General phenomena characteristic of burn disease are not observed with limited lesions of the face or isolated lesions of the auricle in burns I and II.
In III and IV burns, necrosis phenomena come to the fore, arising as a result of thermal coagulation of cell and tissue protein. In milder cases, necrosis only partially affects the papillary layer (grade IIIA), which creates the possibility of not only marginal but also insular epithelialization. In grade IIIB, total skin necrosis occurs, and in grade IV, necrosis of deeper tissues occurs (in facial burns - subcutaneous tissue, facial muscles, branches of the facial and trigeminal nerves; in auricle burns - perichondrium and cartilage).
First degree burns occur upon direct contact with a liquid or solid heated to a temperature of 70-75°C, second degree burns - 75-100°C, third and fourth degree burns - upon contact with hot or molten metal or flame.
It is not possible to differentiate the depth and extent of necrosis by clinical signs in the first hours and even days after injury, since pathological processes associated with thermal destruction of tissues continue for some time, up to the formation of demarcation boundaries between tissues that have retained their physiological state and tissues that have been subjected to burns of various degrees.
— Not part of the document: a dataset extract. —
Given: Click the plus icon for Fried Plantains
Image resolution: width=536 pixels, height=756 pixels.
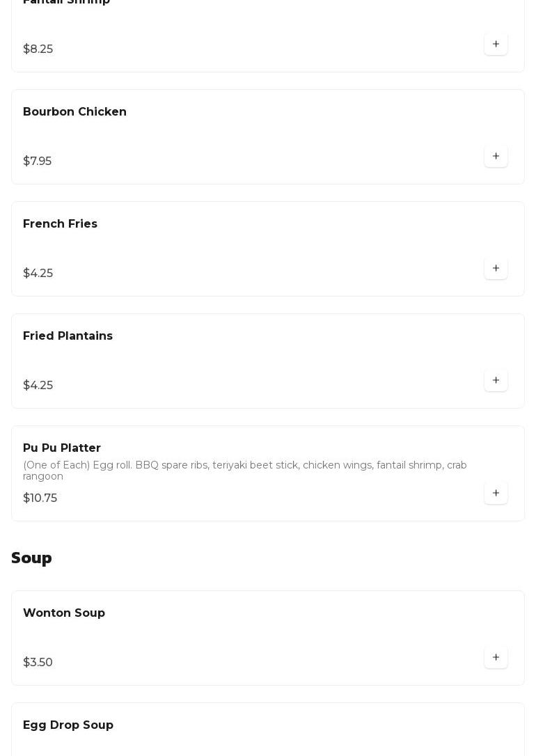Looking at the screenshot, I should click(496, 380).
In case of grade 3B burns, the affected areas of the skin are dense to the touch (formation of a scab), acquire a dark or grayish-marbled color, and lose all types of sensitivity (necrosis of nerve endings). In case of burns of deeper tissues, the scab acquires a black color and all types of sensitivity of the affected area of the skin are lost from the very beginning. In case of deep burns of the face and auricle, a suppurative process often develops, accompanied by melting and rejection of necrotic tissues and ending according to the type of healing by secondary intention with the formation of granulation and epithelialization. After this, coarse, disfiguring scars often form, with areas of impaired sensitivity, and if the lesion affected the face, then also the facial function.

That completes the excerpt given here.